Kuchinate ist mehr als ein Geschäft: Das Projekt bietet den asylsuchenden Frauen auch freiwillige Bildungsprogramme an, die es ihnen ermöglichen, an verschiedenen Kursen teilzunehmen, wie z.B. professionelles Schneidern, englische Sprache oder Computerkenntnisse. Außerdem werden sie psychologisch begleitet, um all die Gewalt und das Leid, das sie erfahren haben, zu verarbeiten.

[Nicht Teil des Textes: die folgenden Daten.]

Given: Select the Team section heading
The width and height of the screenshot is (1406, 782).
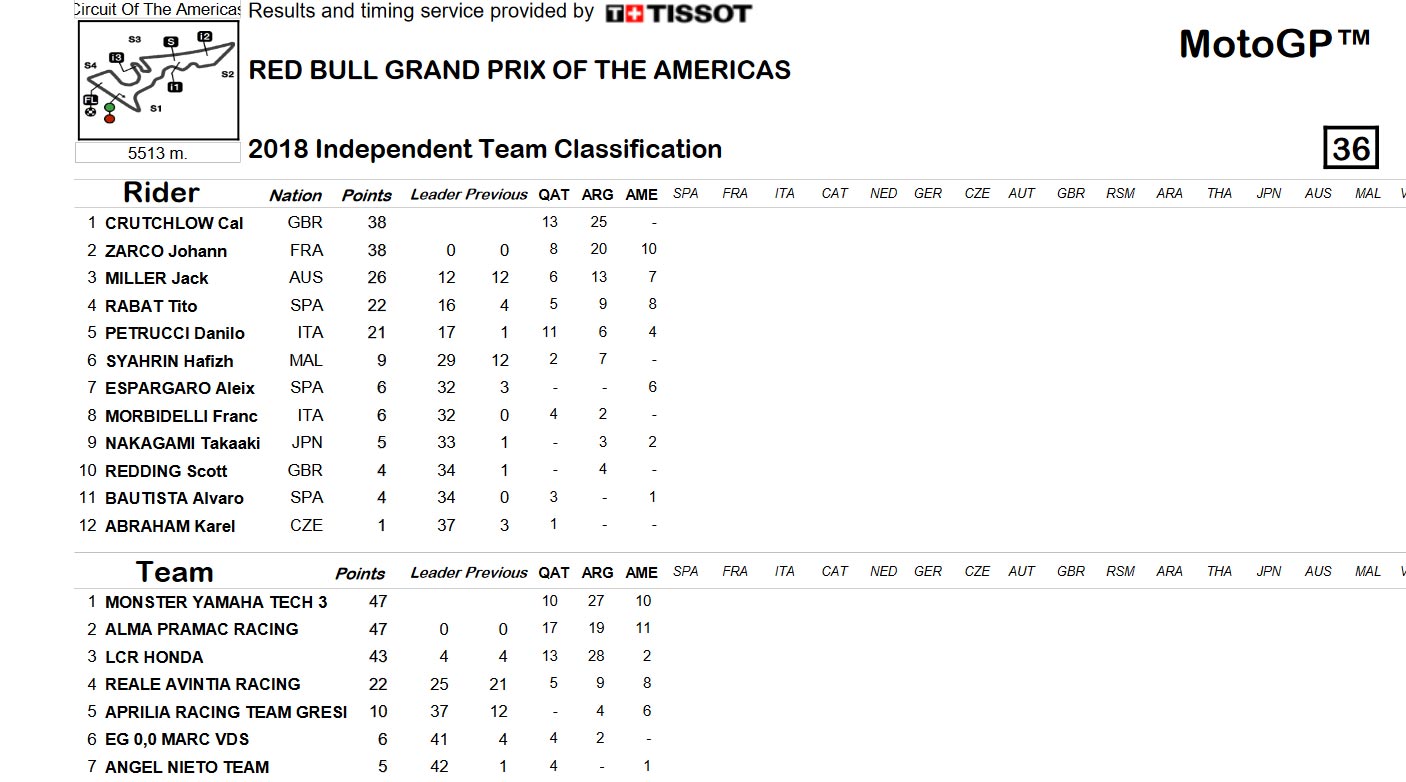Looking at the screenshot, I should point(174,572).
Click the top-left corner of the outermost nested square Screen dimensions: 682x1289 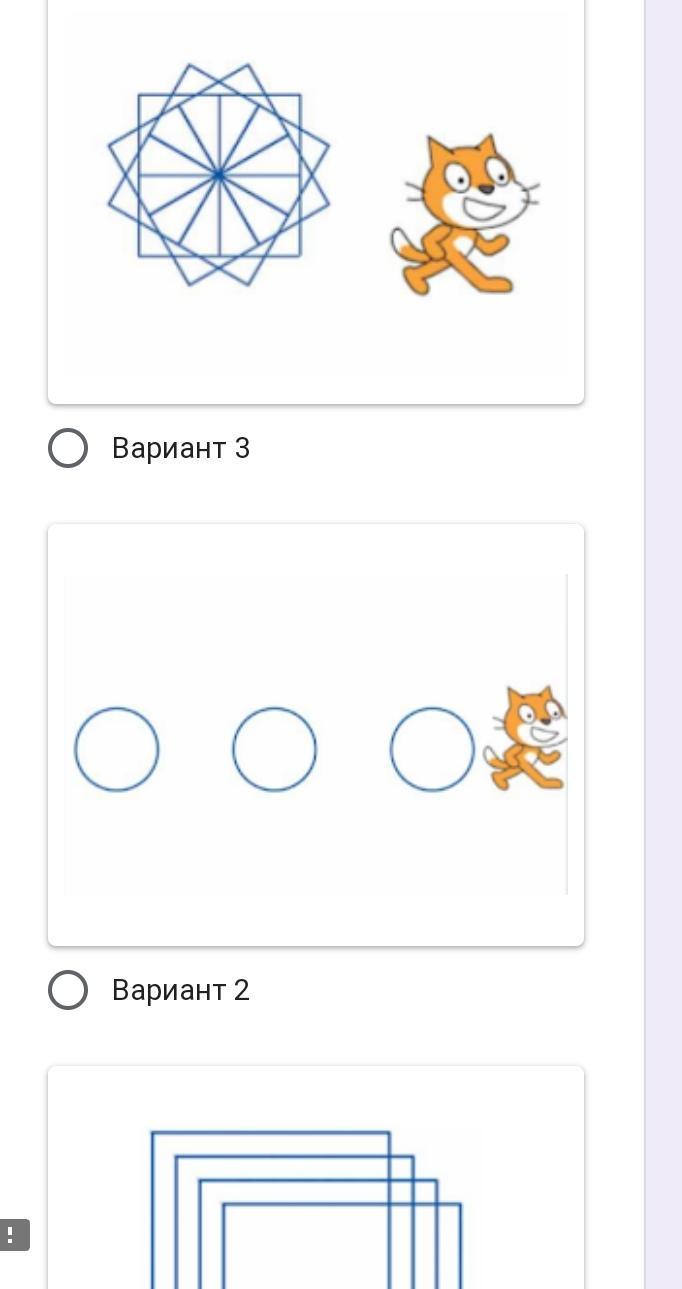pos(152,1133)
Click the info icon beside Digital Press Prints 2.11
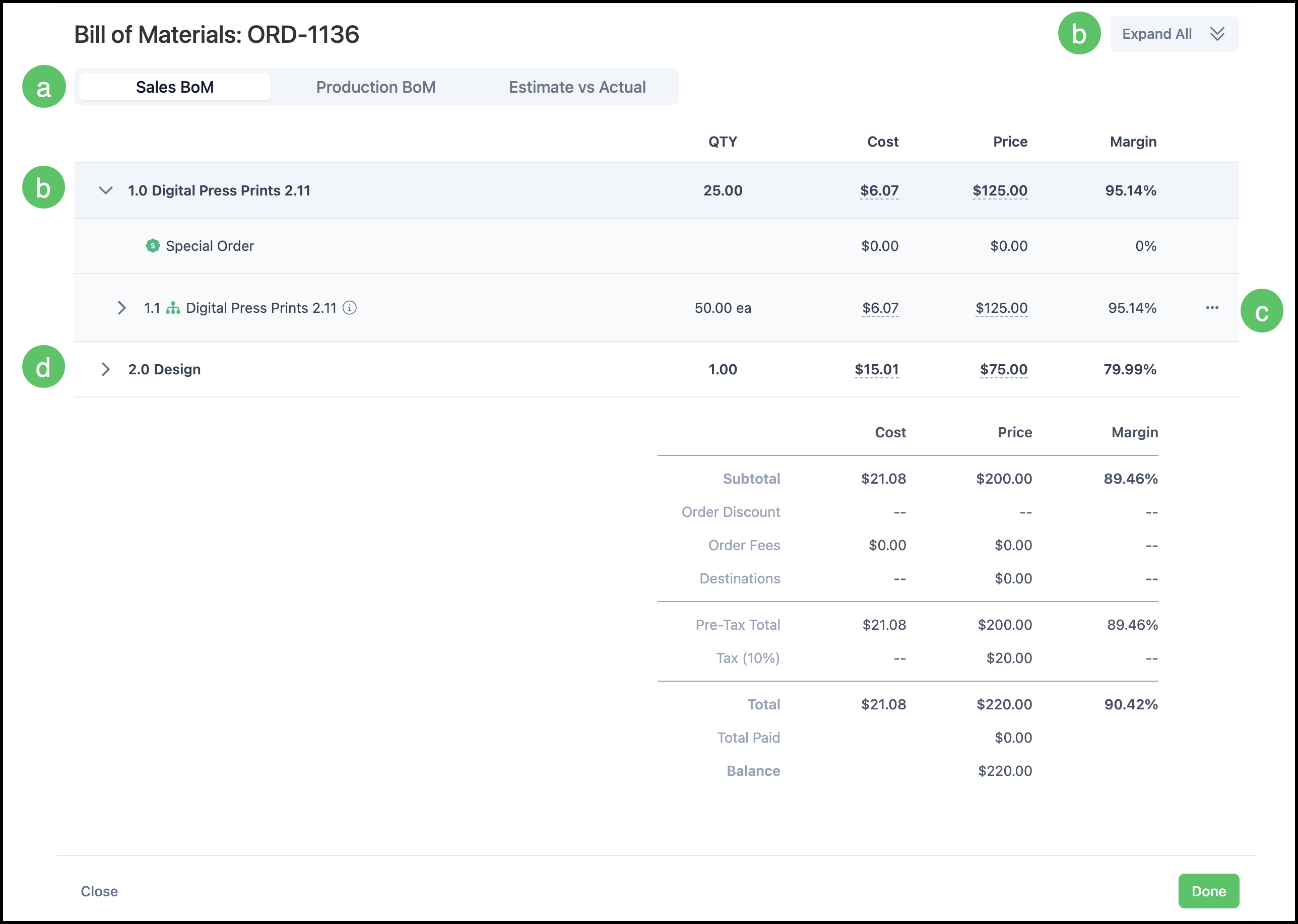 coord(349,308)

Ein wichtiges Element des Kuchinate-Projekts ist, dass sich die jungen Frauen nicht nur auf die Produktion und den Verkauf von Waren beschränken. Kuchinate soll auch ein Teilen von Traditionen und Kultur sein. Aus diesem Grund wurden vor der Pandemie soziale Zusammenkünfte organisiert, darunter die ostafrikanischen Kaffeezeremonien und eine Schule für eritreisches Kochen mit dem traditionellen Fladenbrot namens Injera: alles mit dem Ziel, die Asylbewerberinnen zusammenzubringen und ihre persönlichen Geschichten kennenzulernen.

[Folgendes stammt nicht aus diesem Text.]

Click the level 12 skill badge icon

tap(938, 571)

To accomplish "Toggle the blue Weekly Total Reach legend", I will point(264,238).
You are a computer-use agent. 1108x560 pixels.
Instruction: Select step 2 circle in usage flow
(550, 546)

Die Ausbreitung von Covid-19 hatte katastrophale Auswirkungen auf Tausende von Menschen in Israel, die ihre Arbeit verloren haben und auf nichts zurückgreifen können, wie zum Beispiel auf die Sozialversicherung. Viele der Kuchinate-Frauen waren nicht in der Lage, ihre Teilzeitjobs fortzuführen (viele arbeiteten als Dienstmädchen bei wohlhabenden Familien oder in Hotels); von heute auf morgen fiel ihr Einkommens weg.  Viele Menschen erkannten diese Situation und unterstützen Kuchinate weiterhin, indem sie die Produkte kauften. Dies ermöglichte es den Frauen, ihre Arbeit fortzusetzen und ihren Lebensunterhalt zu verdienen.

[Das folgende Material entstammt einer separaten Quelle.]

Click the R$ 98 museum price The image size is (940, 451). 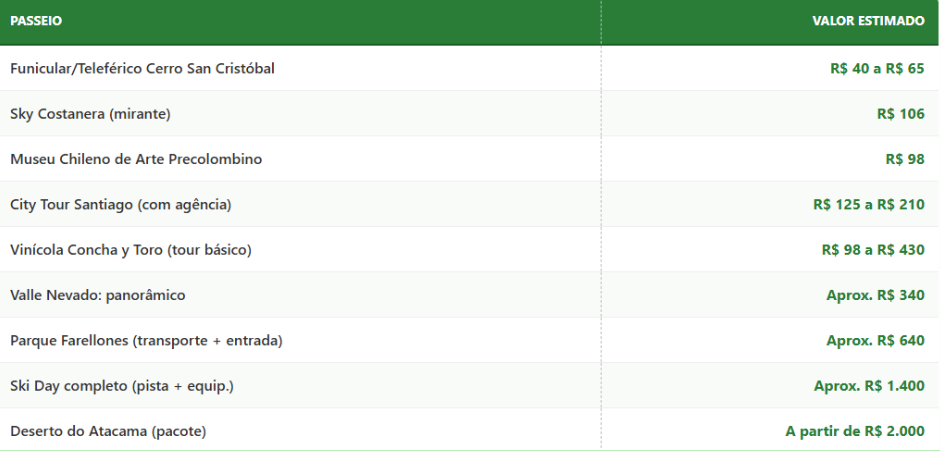[x=905, y=159]
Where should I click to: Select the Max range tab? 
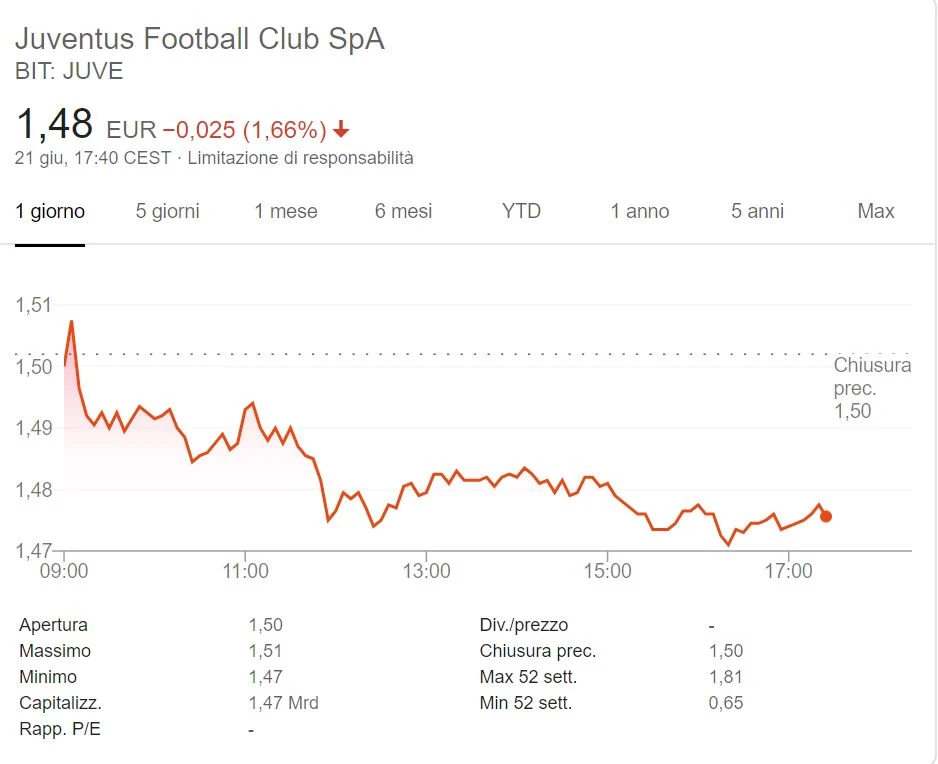click(876, 211)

Sr. Aziza bemerkt: „Der höhere Wert ist, dass das Frauennetzwerk die Resultate der geleisteten Handarbeit innerhalb eines therapeutischen sozialen Systems, das offen und kulturell angemessen ist, sicherstellt. Zusammen mit der Herstellung von Produkten, die Gewinn einbringen und die den Stolz und die kulturelle Schönheit Afrikas ausdrücken, trägt all dies zum allgemeinen Wohlbefinden und zur Gesundheit unserer Frauen bei.“

Während der Pandemie wurden die jungen Afrikanerinnen von Kuchinate auch psychologisch betreut und monatliche Buna-Talks (Kaffeegespräche) in kleinen Gruppen sowie tägliche Telefonate geführt, um die Bedürfnisse der einzelnen Asylbewerberinnen zu erfahren. Insgesamt kann man feststellen, dass Kuchinate trotz der Pandemie hervorragende Ergebnisse erzielt hat, auch in diesem Jahr, ein Jahrzehnt nach seiner Gründung. Heute gehören über 230 Frauen zu Kuchinate, die sich über nachbarschaftliche Unterstützung freuen konnten. Vor allem wegen der kleinen Häkelnadel.